Special thanks to Mike’s Bikes of San Rafael who donated and, in conjunction with WalkBikeMarin.org, gave away a Raleigh Detour City Deluxe commuter bicycle to one of over 1,000 entries from fair-goers! Walking and bicycling fair-going fans entered the drawing by answering 3 survey questions pertaining to bicycle and pedestrian projects, such as Parks & Open Space's plans to construct a 17-acre progressive skills Bike Park at Stafford Lake in Novato, and, how many miles a week do you spend bicycling for fun or running errands?
WBM Staffer JeriLynne Stewart, Marin County Fire Department Emergency Medical Officer, and Smokey the Bear enjoying the fair!

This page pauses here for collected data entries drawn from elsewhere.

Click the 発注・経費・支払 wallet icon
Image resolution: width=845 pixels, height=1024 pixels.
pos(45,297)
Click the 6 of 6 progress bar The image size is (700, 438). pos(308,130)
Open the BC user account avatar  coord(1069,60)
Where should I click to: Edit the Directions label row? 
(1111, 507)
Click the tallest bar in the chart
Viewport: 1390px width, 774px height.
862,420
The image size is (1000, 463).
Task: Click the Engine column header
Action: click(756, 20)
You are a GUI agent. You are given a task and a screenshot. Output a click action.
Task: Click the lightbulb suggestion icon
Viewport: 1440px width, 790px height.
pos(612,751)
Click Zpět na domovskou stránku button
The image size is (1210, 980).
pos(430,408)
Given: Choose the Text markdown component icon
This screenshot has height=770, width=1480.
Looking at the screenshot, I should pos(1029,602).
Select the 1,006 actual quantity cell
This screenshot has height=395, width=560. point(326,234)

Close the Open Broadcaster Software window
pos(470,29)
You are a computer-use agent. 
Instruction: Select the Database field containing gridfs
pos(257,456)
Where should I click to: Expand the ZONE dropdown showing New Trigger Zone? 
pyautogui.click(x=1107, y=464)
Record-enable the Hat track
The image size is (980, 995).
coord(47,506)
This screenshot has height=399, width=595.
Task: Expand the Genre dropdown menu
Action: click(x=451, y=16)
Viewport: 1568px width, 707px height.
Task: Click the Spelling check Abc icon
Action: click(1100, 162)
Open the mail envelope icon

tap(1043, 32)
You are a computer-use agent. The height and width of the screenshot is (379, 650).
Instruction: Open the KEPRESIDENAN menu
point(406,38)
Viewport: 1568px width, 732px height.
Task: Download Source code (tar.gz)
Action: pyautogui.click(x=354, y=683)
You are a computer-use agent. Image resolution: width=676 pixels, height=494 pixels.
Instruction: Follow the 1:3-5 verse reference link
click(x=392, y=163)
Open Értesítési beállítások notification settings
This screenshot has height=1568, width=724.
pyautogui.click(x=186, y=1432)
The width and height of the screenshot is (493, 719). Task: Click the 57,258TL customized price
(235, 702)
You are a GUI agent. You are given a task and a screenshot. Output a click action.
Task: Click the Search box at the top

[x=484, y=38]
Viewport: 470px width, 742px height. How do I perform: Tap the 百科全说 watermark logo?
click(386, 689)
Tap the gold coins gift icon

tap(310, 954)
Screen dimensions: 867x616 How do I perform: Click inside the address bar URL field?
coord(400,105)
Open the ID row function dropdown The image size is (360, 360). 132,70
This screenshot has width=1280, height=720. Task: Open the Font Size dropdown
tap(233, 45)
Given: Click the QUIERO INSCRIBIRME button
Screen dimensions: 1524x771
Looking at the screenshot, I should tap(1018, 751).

The lucky winner of the Raleigh Detour was chosen by DPW’s Transportation Services staff Tuesday, July 10th. Congratulations to Ms. Cathy Day of San Anselmo whose name was randomly drawn in the WalkBikeMarin raffle for a Mike's Bikes Raleigh Detour Commuter Bicycle! Ms. Day shrieked with delight upon learning the news that her name was drawn from over a thousand submissions! Day said both she and her daughter had bicycles but they were old and broken down, and beyond repair. Ms. Day has such gratitude for this fortunate turn of events that she's singing the praises for both the County of Marin's Department of Public Works' WalkBikeMarin program as well as Mike's Bikes of San Rafael.